*Collected data*.

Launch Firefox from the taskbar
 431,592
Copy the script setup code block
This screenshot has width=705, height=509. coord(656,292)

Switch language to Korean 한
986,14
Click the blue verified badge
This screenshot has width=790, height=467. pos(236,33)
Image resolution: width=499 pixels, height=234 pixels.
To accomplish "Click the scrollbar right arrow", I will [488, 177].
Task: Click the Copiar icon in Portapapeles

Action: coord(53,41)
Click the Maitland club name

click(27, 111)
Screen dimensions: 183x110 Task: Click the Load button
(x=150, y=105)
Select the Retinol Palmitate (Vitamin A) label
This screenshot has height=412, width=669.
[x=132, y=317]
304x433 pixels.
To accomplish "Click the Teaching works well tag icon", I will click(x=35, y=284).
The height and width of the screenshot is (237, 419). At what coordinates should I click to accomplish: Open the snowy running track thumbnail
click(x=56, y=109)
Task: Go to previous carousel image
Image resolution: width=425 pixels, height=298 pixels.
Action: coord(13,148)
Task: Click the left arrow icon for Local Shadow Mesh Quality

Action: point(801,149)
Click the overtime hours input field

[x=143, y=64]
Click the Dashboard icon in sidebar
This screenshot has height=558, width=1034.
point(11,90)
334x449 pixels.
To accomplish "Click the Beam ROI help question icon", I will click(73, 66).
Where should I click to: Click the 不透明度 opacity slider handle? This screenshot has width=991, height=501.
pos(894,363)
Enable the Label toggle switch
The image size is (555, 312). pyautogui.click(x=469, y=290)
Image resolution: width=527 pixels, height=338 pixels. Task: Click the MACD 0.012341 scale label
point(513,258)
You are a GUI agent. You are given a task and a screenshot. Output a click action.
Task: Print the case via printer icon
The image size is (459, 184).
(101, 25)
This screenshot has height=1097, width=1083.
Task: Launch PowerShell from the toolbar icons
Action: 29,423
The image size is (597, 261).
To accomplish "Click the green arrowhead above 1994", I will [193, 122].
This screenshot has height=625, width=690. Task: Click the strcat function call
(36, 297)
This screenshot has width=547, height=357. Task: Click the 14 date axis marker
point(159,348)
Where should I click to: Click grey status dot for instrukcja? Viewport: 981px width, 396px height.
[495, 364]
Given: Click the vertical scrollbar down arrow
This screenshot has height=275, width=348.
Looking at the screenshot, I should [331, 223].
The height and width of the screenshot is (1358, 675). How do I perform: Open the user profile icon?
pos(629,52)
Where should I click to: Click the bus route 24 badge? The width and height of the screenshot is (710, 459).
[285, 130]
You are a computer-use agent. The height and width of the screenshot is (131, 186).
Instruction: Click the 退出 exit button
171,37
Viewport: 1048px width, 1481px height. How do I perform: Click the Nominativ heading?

*REQUIRED WORK*. Each record must be returned in full and exactly.

*ANSWER TO THIS PROBLEM*.
Launch Firefox from the taskbar
 431,592
Copy the script setup code block
This screenshot has width=705, height=509. coord(656,292)

Switch language to Korean 한
986,14
Click the blue verified badge
This screenshot has width=790, height=467. pos(236,33)
Image resolution: width=499 pixels, height=234 pixels.
To accomplish "Click the scrollbar right arrow", I will [488, 177].
Task: Click the Copiar icon in Portapapeles

Action: coord(53,41)
Click the Maitland club name

click(27, 111)
Screen dimensions: 183x110 Task: Click the Load button
(x=150, y=105)
Select the Retinol Palmitate (Vitamin A) label
This screenshot has height=412, width=669.
[x=132, y=317]
304x433 pixels.
To accomplish "Click the Teaching works well tag icon", I will click(x=35, y=284).
The height and width of the screenshot is (237, 419). At what coordinates should I click to accomplish: Open the snowy running track thumbnail
click(x=56, y=109)
Task: Go to previous carousel image
Image resolution: width=425 pixels, height=298 pixels.
Action: coord(13,148)
Task: Click the left arrow icon for Local Shadow Mesh Quality

Action: point(801,149)
Click the overtime hours input field

[x=143, y=64]
Click the Dashboard icon in sidebar
This screenshot has height=558, width=1034.
point(11,90)
334x449 pixels.
To accomplish "Click the Beam ROI help question icon", I will click(73, 66).
Where should I click to: Click the 不透明度 opacity slider handle? This screenshot has width=991, height=501.
pos(894,363)
Enable the Label toggle switch
The image size is (555, 312). pyautogui.click(x=469, y=290)
Image resolution: width=527 pixels, height=338 pixels. Task: Click the MACD 0.012341 scale label
point(513,258)
You are a GUI agent. You are given a task and a screenshot. Output a click action.
Task: Print the case via printer icon
The image size is (459, 184).
(101, 25)
This screenshot has height=1097, width=1083.
Task: Launch PowerShell from the toolbar icons
Action: 29,423
The image size is (597, 261).
To accomplish "Click the green arrowhead above 1994", I will [193, 122].
This screenshot has height=625, width=690. Task: Click the strcat function call
(36, 297)
This screenshot has width=547, height=357. Task: Click the 14 date axis marker
point(159,348)
Where should I click to: Click grey status dot for instrukcja? Viewport: 981px width, 396px height.
[495, 364]
Given: Click the vertical scrollbar down arrow
This screenshot has height=275, width=348.
Looking at the screenshot, I should [331, 223].
The height and width of the screenshot is (1358, 675). How do I perform: Open the user profile icon?
pos(629,52)
Where should I click to: Click the bus route 24 badge? The width and height of the screenshot is (710, 459).
[285, 130]
You are a computer-use agent. The height and width of the screenshot is (131, 186).
Instruction: Click the 退出 exit button
171,37
Viewport: 1048px width, 1481px height. How do I perform: Click the Nominativ heading?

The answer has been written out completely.